Encaminho voto divergente nos embargos, dando procedência apenas para que seja transcrita a manifestação proferida nos seguintes termos, na referida ocasião:

Do ponto de vista racional, lógico e sistemático, o argumento do advogado é absolutamente razoável, ou seja, não existe motivo para que se exija anuência expressa dos credores em face do fato de que mais um devedor se soma: não existe substituição. Se eu fosse legislador, eu votaria com o advogado, Dr. Jonatas, eu acho que ele tem toda a razão e essa alínea b não deveria existir. Mas existe, e em ela existindo, podemos discutir a questão de sua constitucionalidade e razoabilidade.

Não está estabelecido na lei a exigência da anuência expressa dos credores. Por outro lado, a resolução do TSE exige a anuência expressa, de maneira, ao meu ver, desnecessária, mas exige. A pergunta é: essa resolução operou no espaço da legalidade ou chegou a ultrapassá-lo e ser com isso inconstitucional?

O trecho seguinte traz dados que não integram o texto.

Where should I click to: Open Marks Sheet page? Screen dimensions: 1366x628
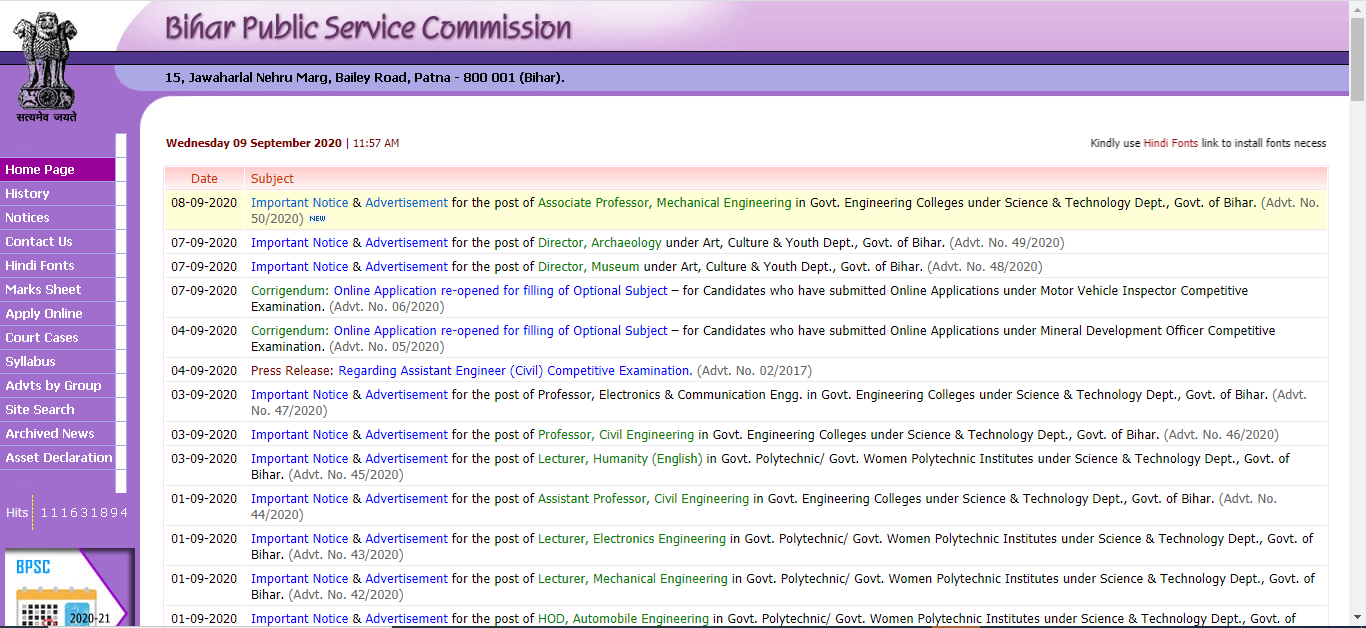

Teoricamente, uma resolução só pode desenvolver aquilo que está estabelecido na lei – a resolução lei não é – mas a resolução do TSE tem um caráter normativo mais significativo e isso tem sido aceito pelos tribunais há muito tempo. Eu não concordo com aquela antiga posição que diz que resolução do TSE tem nível de lei ordinária, porque isso é simplesmente absurdo – uma resolução nunca pode ter nível de lei ordinária - mas o STF tem aceitado, inclusive em situações mais graves como a questão da fidelidade partidária, que o Tribunal Superior Eleitoral tem um caráter normativo muito importante em face da especificidade da matéria eleitoral e da necessidade de uma organização sistemática.

A questão em julgamento leva a um sopesamento subjetivo significativo: será que o TSE ultrapassou sua capacidade regulamentar ao exigir anuência expressa dos credores se a lei não exige? A primeira impressão é que sim, ocorre que as resoluções do TSE fazem isso e precisam fazer isso por que as leis eleitorais são infinitamente insuficientes para regular o processo eleitoral.

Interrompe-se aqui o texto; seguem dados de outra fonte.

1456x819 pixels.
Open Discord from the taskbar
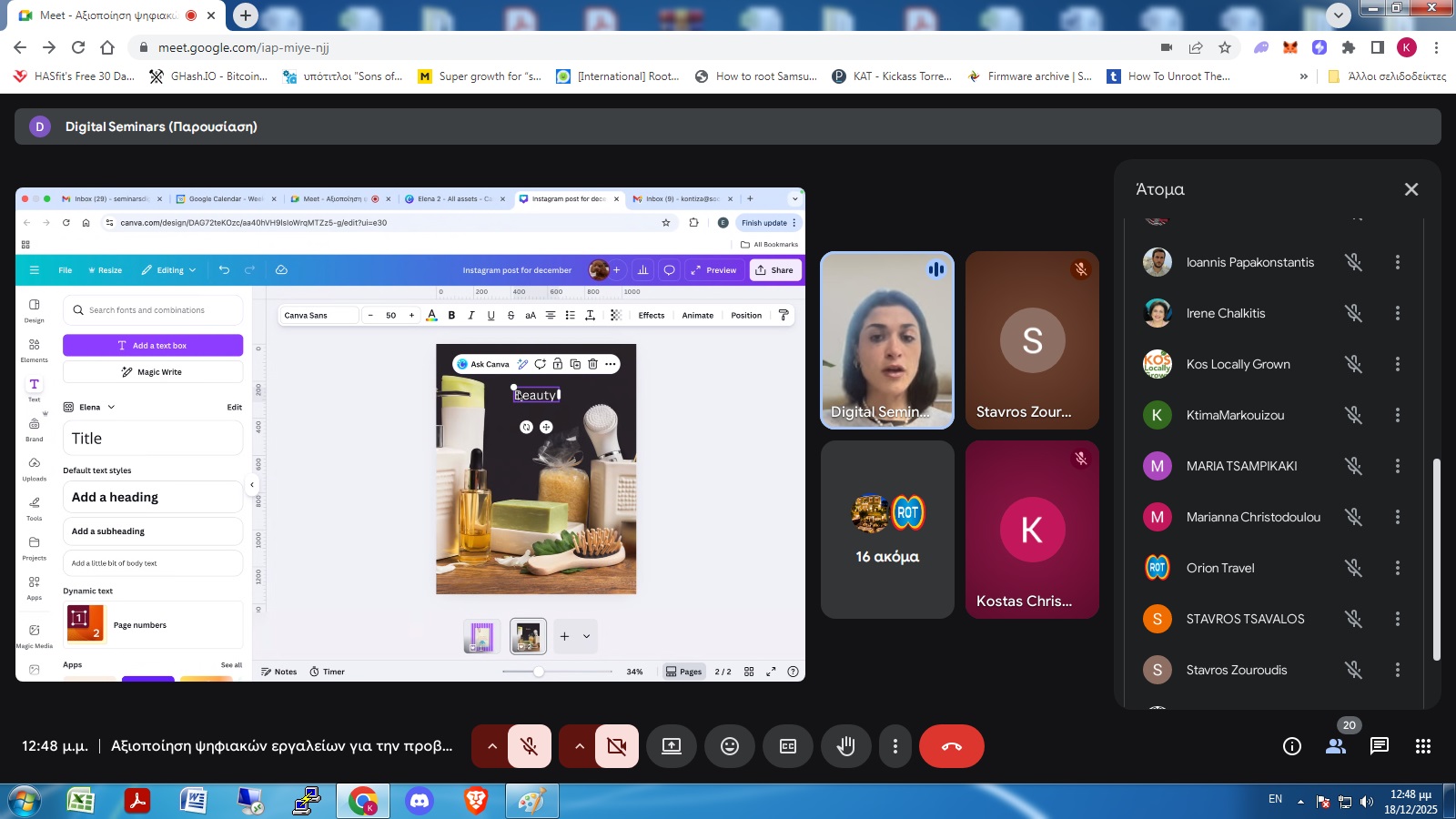(x=420, y=801)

Parece-me que essa alínea não é suficientemente agressiva ao sistema; o TSE quando diz com anuência expressa dos credores não o faz por acaso, e o faz dentro dessa resolução para essas eleições. Ela é sistêmica porque está de acordo com a jurisprudência antiga e porque tem amparo no artigo 299 do Código Civil, apesar de ser outra situação, porque haveria essa modificação.

Discordo da alínea b, mas está ali e é feita por um poder maior que não chega a ser suficientemente absurdo ao ponto de eu declarar a inconstitucionalidade dessa alínea. Motivo pelo qual, com todos esses reparos, todos esses argumentos, e em homenagem ao argumento racional e lógico que foi apresentado da tribuna, eu acompanho o voto da eminente relatora.

 

Dra. Gisele Anne Vieira de Azambuja:

Acompanho o voto divergente, porque eu acho importante para a parte que fique transcrita a manifestação do juiz no julgamento.

 

Desa. Liselena Schifino Robles Ribeiro:

Acompanho a Desa. Maria de Fátima, porque tendo o Dr. Leonardo concordado, embora a declaração fosse acrescer ao voto, realmente não vejo necessidade de acrescentá-la.

 

Dr. Hamilton Langaro Dipp:

Pelas mesmas razões da Dra. Gisele, estou acompanhando o voto divergente.

 

Dr. Ingo Wolfgang Sarlet:

Com a devida vênia à Desa Maria de Fátima, compreendo as razões que levaram ao indeferimento, também manifestadas pela Desa. Liselena, concordo com o voto divergente.